If the gov’t wants to fuck with my health and suddenly relinquish its control back to the states, I’ve got a problem with that. Absolutely.
Dereliction of duty, yet again by this clown and his followers. They want it all ways…and it simply cannot be done. Obama giving us the finger, again and again and again.
(*side note: The predictions that more are going to be without health insurance can add me to the list for the second time. We will no longer have benefits after 2015 because even with 60k people at the spouses new job, they’ll save money by paying the fine. Another SITYS moment. No one is immune.)
I do not know how you distinguish between the risk groups 1 and 2, especially in light of the large number of medical people who have died, with no idea when they contracted the disease.
The lefty nurse who refused to quarantine herself in NJ upon returning to the US from West Africa is now in Maine. She had a low-grade fever but reportedly tested negative for Ebola c/o preliminary testing. She traveled to Maine by car with what some accounts call her partner and others call her boyfriend.
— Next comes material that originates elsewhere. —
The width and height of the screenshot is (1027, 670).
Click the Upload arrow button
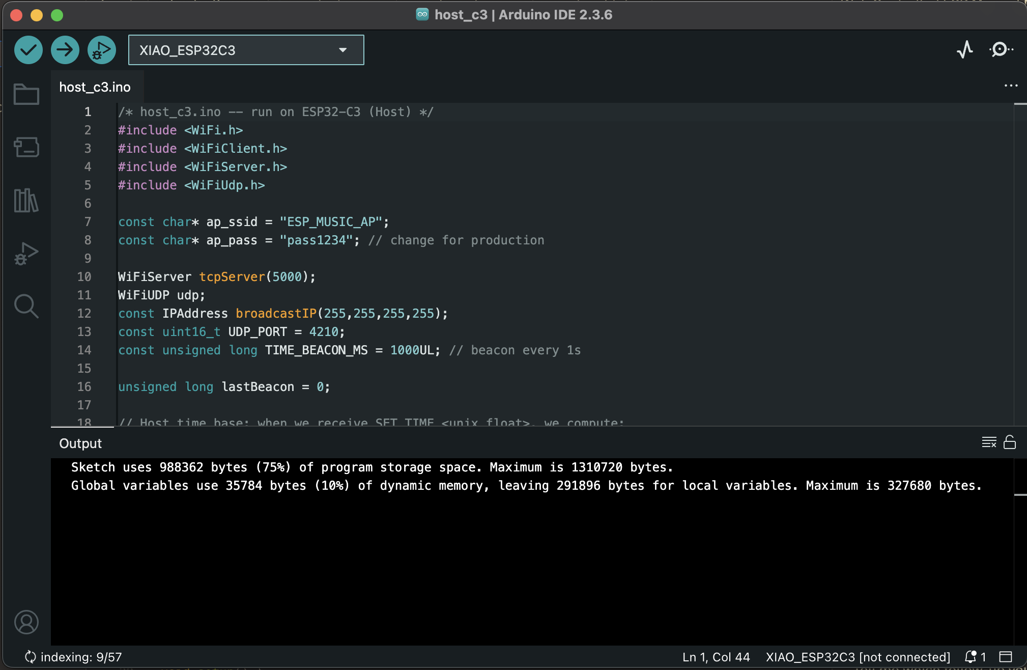point(65,50)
In any event, my take on this is that she is irresponsible and selfish. Her lefty politics aside, one would think that a healthcare professional would understand the very real anxiety of many Americans when it comes to Ebola and accept a quarantine order. But, no, not her. Instead, she traveled hundreds of miles, stopped at some number of places, no doubt, in route to Maine from Jersey and is thumbing her nose at quarantine there too. Meanwhile, the NY Post reports that the NYC doctor with Ebola initially told police that he quarantined himself in his apartment upon his return from West Africa but that credit card records showed he actually had been traipsing all over town. He came clean about his irresponsible and selfish travels when asked directly about the contrary evidence. So, we have a president we certainly can’t trust, a CDC that says quarantine is counter productive but then hedges on that, and healthcare professionals who, frankly, are themselves a threat to the well being of others. Yeah, we’re in great shape.
Yep. That pretty much sums it up.
Correct. This is precisely why I said above that “voluntary” or unenforced quarantines . . . really aren’t. Absent enforcement, human nature guarantees that someone will think, “It can’t happen to me.,” and violate same.
IMO that mindset is particularly common among many healthcare workers – particularly doctors, many of whom often seem to act as if they’re at least demigods if not full deities. They see illness daily, and often cure it; they’re in general healthy themselves and avoid same while doing so. So they come to believe, falsely, that it literally can’t happen to them.
As several have now found out the hard way, Ebola “don’t play that”.